Jack, what do you recommend as the best method of making sure those nuts don’t come loose and end up munching the valves? I thought ny-locks might not be able to withstand the heat?
Mark
Mark
Thanks for the advice. My covers are steel with the plates covering the Powered By Ford script. I did not think of drilling through the plates, however looking at them there are small flat spots in each corner that could be drilled, countersunk and JB weld or similar over the top and this section is painted black. To stop the small nuts coming off perhaps Nylocs and Loctite or maybe small double nuts? Mike
69goose, I would avoid any kind of Nuts or glue on the inside of the Cover.

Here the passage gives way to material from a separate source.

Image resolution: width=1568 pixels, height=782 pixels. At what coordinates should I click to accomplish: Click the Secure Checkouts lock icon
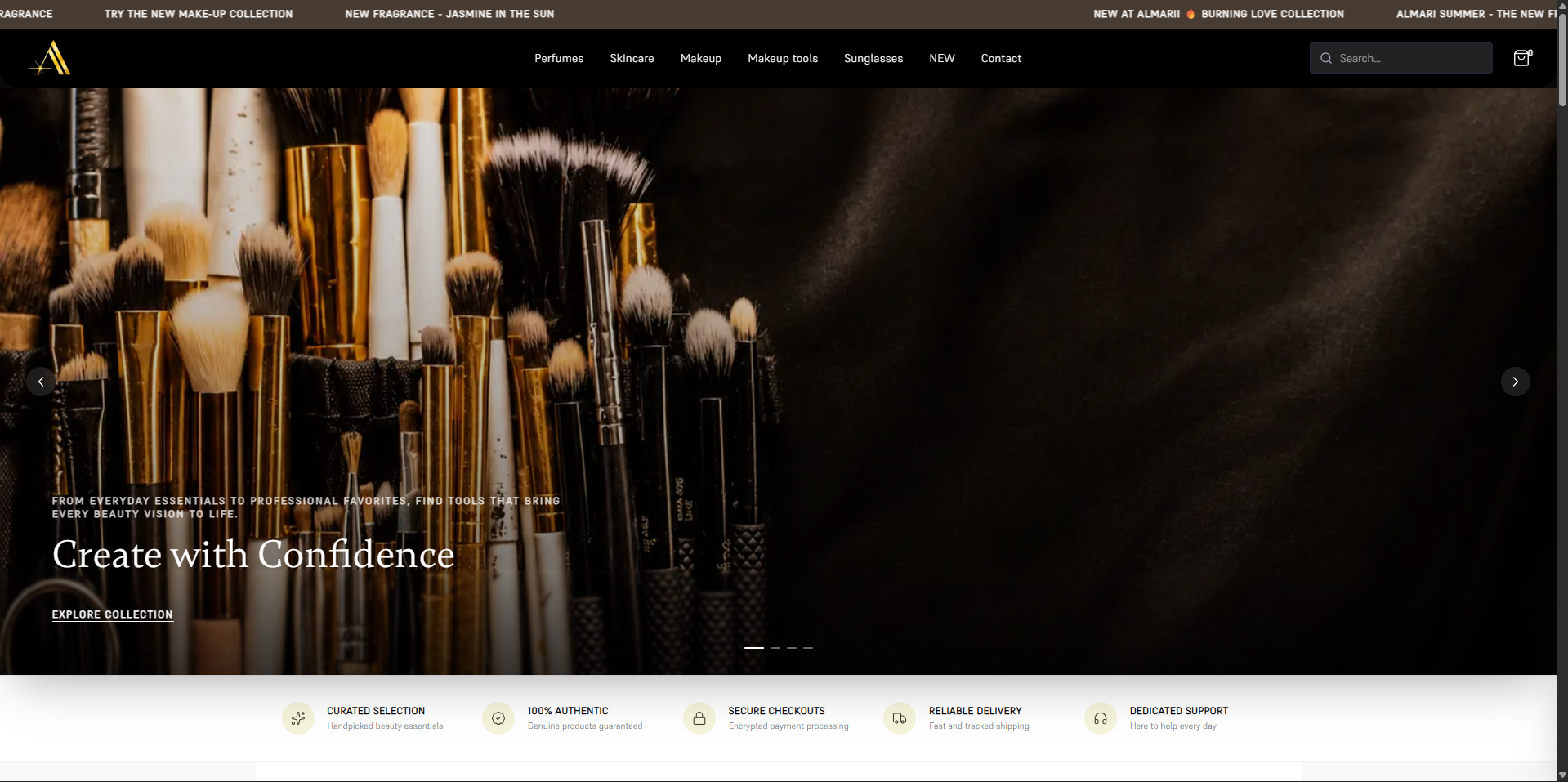click(x=699, y=718)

I suggest to drill a 4,5mm Hole in each corner of the Signs, then attach the Signs on to the Covers with some tape and mark the Holes on to the Covers. Then PUNCH a Hole through the Sheet Metal Cover with at very sharp Awl or similar so that the diameter of each hole is 3,5mm. That will allow you to take a 4mm Tap and cut a Thread in each Hole and because you have punched the Holes there will be a really good basis for a Thread and subsequently attach each Sign with 4mm Screws in the Corners (use a drop of Locktite to seal). I suppose Australia is Metric land or you can alternative use a similar size Imperial
I suggest to drill a 4,5mm Hole in each corner of the Signs, then attach the Signs on to the Covers with some tape and mark the Holes on to the Covers. Then PUNCH a Hole through the Sheet Metal Cover with at very sharp Awl or similar so that the diameter of each hole is 3,5mm. That will allow you to take a 4mm Tap and cut a Thread in each Hole and because you have punched the Holes there will be a really good basis for a Thread and subsequently attach each Sign with 4mm Screws in the Corners (use a drop of Locktite to seal). I suppose Australia is Metric land or you can alternative use a similar size Imperial
All-metal locking nuts will work. There are several designs. The usual hardware store nyloc plastic lock-nuts will melt around 250F degrees and can then release. This also holds true for lock-nuts holding windage trays in oil pans, conversion roller-cam spiders in the lifter gallery and for brake rotor-hat locking nuts.
Well I hope Aviaid used the right ones in my pan? At this point I am not going to pull it off to check but they sure do use nyloc's.
Thanks for the responses. I had not thought of screwing into the covers, however I would not think they were thick enough to successfully take a tap. Perhaps using the same principal and using self tapping countersunk screws that just go through the metal, may work. Once through and secure I could fill over the screw heads and paint over the holes with black paint as the low spots should be. Mike
I bond them on with a mastic adhesive. The brand I use is a UK product called U-pol Tiger Seal. (There are many similar products out there just ask any body shop)
This is super strong and copes with the heat no problem. It dries like rubber so will never crack. The most important thing is to make sure the paint on the valve cover has maximum adhesion to the steel. Before you paint the cover, place the DT plaque on the cover and put masking tape around it. Then rough up the surface of the steel in this area to insure a good mechanical bond for the paint. Do the same on the back of the plaque. I dont paint the back of the plaque, just around the sides and maybe 1/4" around the edge of the underside.
Also be aware there is a paint window for maximum adhesion between top coat and primer, this is very important.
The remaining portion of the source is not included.